ヤンキーがラブレター書くために字を習う話

 かの男子生徒は、爽やかな秋晴れの10月に、突如としてやって来た。奴は教室の扉を勢いよく叩きつけ、おかげですぐ側にいた田中くんのいたいけな黒縁眼鏡がずれた。

 静まり返る部員たちは、彼を凝視したままマネキンのごとく固まってしまった。

「書道部ってここ?」

 眼鏡を直す田中くんに、奴は謝るでもなく顔を向けた。

 黄金色の頭髪が落ち着きなく教室の色彩を乱し、首からぶら下げた銀色の装飾品が揺れている。

 校則違反の大安売りか?と言いたくなる出で立ちである。

 彼の名前は柴田。素行に問題があることで悪名高い3年生である。

 校則違反は毎度のこと、テストは赤点でない方が奇跡、そもそも学校に来ない。どの学年でも有名人という不名誉な男子生徒ではあるが、警察の世話になったことはないし、素直なところもあるという点で擁護されている。

 そんな有名人は、窓際の私を見留めると、大股歩きで詰め寄った。彼は、机の上に両手の平を叩き付け、私のか弱い鼓膜をいざ破らんと叫んだ。

「読んでくれ」

 鋭い犬歯がちらちら見えるがややもすると威嚇されてるのか、という形相である。とても人に物を頼んでいることが信じられない。

 返事もしてないというのに、彼は鞄を取り出した。

 たった3年間で無惨にも色を失いファスナーを閉じることすらできなくなった哀れな鞄から、くしゃくしゃの紙が発掘される。進路指導の紙が生気を失った様子で見えたが、見間違いだろうか。

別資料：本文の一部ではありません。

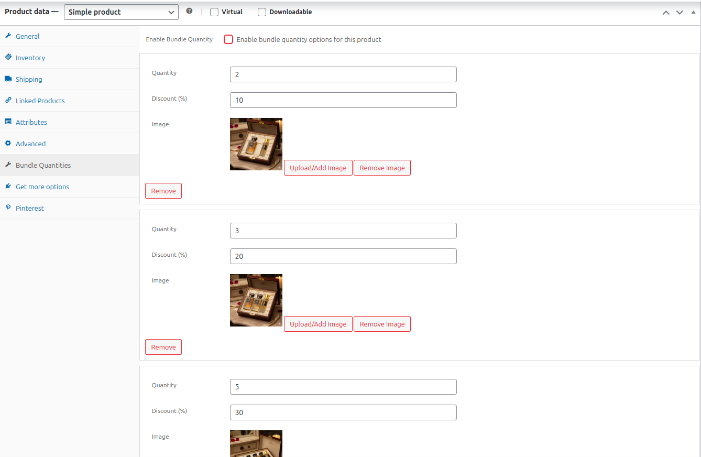Image resolution: width=701 pixels, height=457 pixels.
Task: Click the help question mark icon
Action: click(x=189, y=11)
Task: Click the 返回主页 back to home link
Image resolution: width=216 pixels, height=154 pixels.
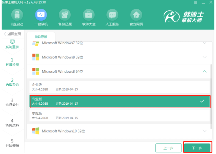Action: (12, 34)
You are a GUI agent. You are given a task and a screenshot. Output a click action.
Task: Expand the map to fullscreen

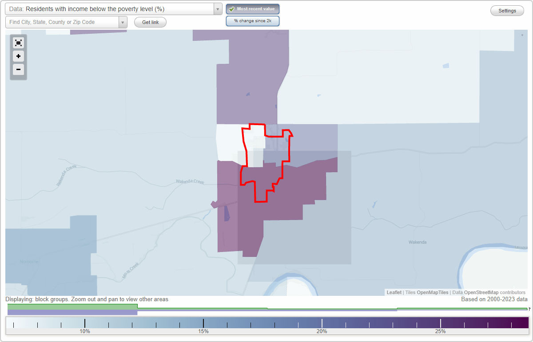tap(18, 43)
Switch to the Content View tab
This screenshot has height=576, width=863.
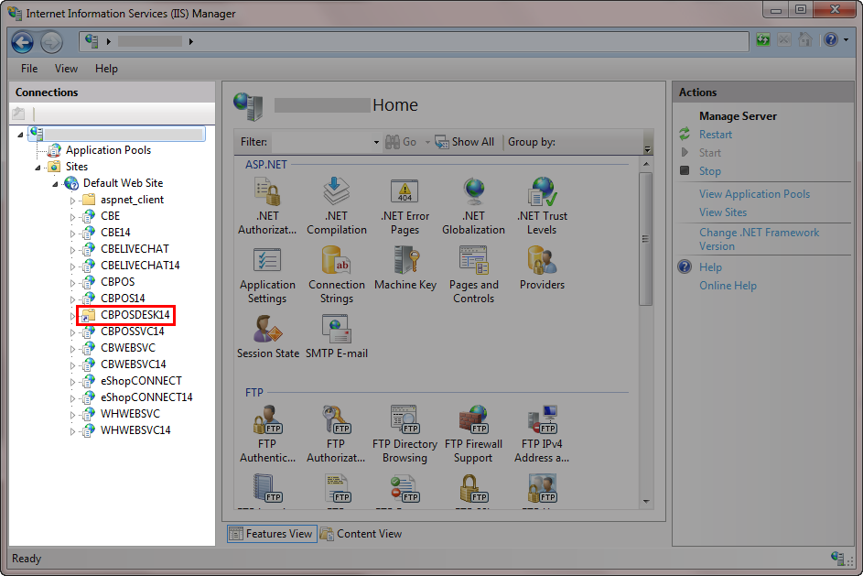[361, 534]
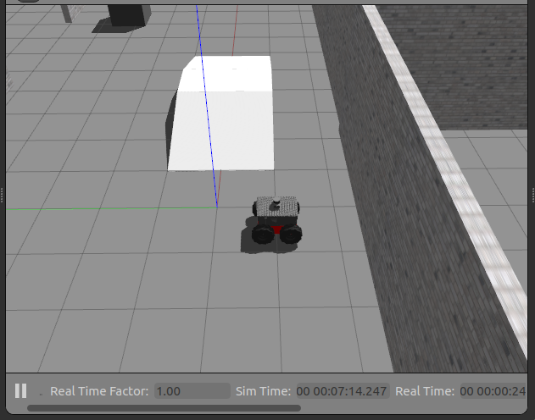Click the green horizontal axis line

[111, 208]
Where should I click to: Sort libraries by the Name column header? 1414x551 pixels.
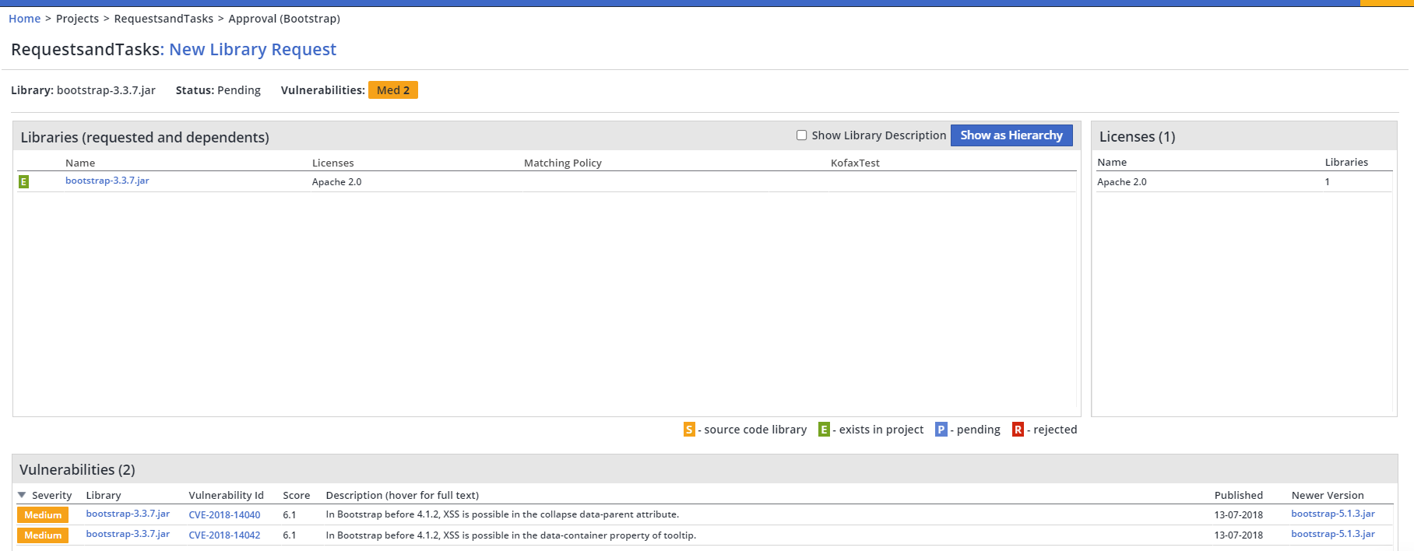pos(80,163)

 ごつごつした指先で広げられたのは、白地に罫線が惹かれた小さな紙だった。そのままそれを差し出し、神妙な顔で私をじっと見た。

 眉をきゅうと近付け、こちらに視線を合わせる。その姿はふてぶてしいどら猫を思い起こさせた。

 何がしたいのかさっぱり分からないけれど、とりあえず差し出されたものに視線を落とす。


 なるほど、実によく書けている。

 便箋3枚に渡ってみみずのイラストを敷き詰めるなんて中々思い付かない発想ではあるが、人の感性は尊重すべきだ。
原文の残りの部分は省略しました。